Wonderware Intouch — Compatibility Matrix

She applied the fix. Then she exported the InTouch application from the Windows 7 machine—a sprawling, 8,000-tag monstrosity controlling fermenters, cookers, and the new CIP system. She imported it into a virtual machine container she’d spun up on the Windows 11 edge server. The container ran a simulated Windows 7 environment. It was ugly. It was unsupported. But the Compatibility Matrix had a second footnote: “Legacy applications may function within Type 1 hypervisors if network stack isolation is enabled.”

Marta let out a breath she didn’t know she’d been holding.

“The one where engineers annotate their own findings. Look at the entry for InTouch 10.1 SP3 with Historian 9.0 on NTFS volumes larger than 2TB. There’s a handwritten note—I swear it’s handwritten in the PDF—that says: ‘SQLite timestamp mismatch. Set registry key: HLM\Software\Wonderware\Historian\UseSystemTime=1.’ ” wonderware intouch compatibility matrix

“I know what it says. But the footnote about hypervisors gave me cover. Historian’s dead though. Any buried notes?”

“The real one?”

A pause. Keyboard clicks. “Okay, I’m looking at my internal copy—the one with the red ‘Draft – Not For Distribution’ stamp.
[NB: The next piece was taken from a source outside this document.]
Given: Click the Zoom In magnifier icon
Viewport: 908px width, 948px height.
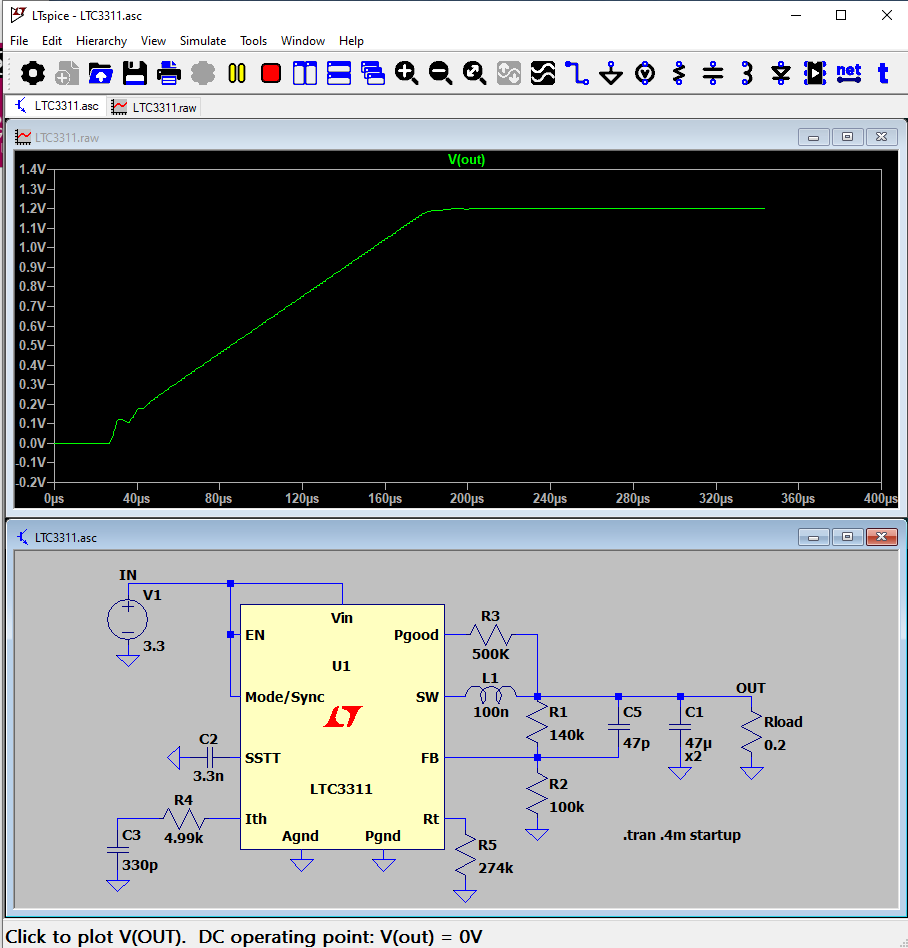Looking at the screenshot, I should pos(406,73).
Version 8.3 of the Matrix. See, there’s a master matrix and then there’s the real matrix.”

Two: The legacy SCADA system—Wonderware InTouch 10.1—was older than some of her interns. She applied the fix

She opened the Compatibility Matrix again. There was a footnote—tiny, almost invisible—next to InTouch 10.1’s DASMBTCP driver. “When migrating to newer OS kernels post-2020, DAServer heartbeat intervals may desynchronize. Resolution: Increase S heartbeat timeout from 30s to 90s in the ArchestrA System Management Console.”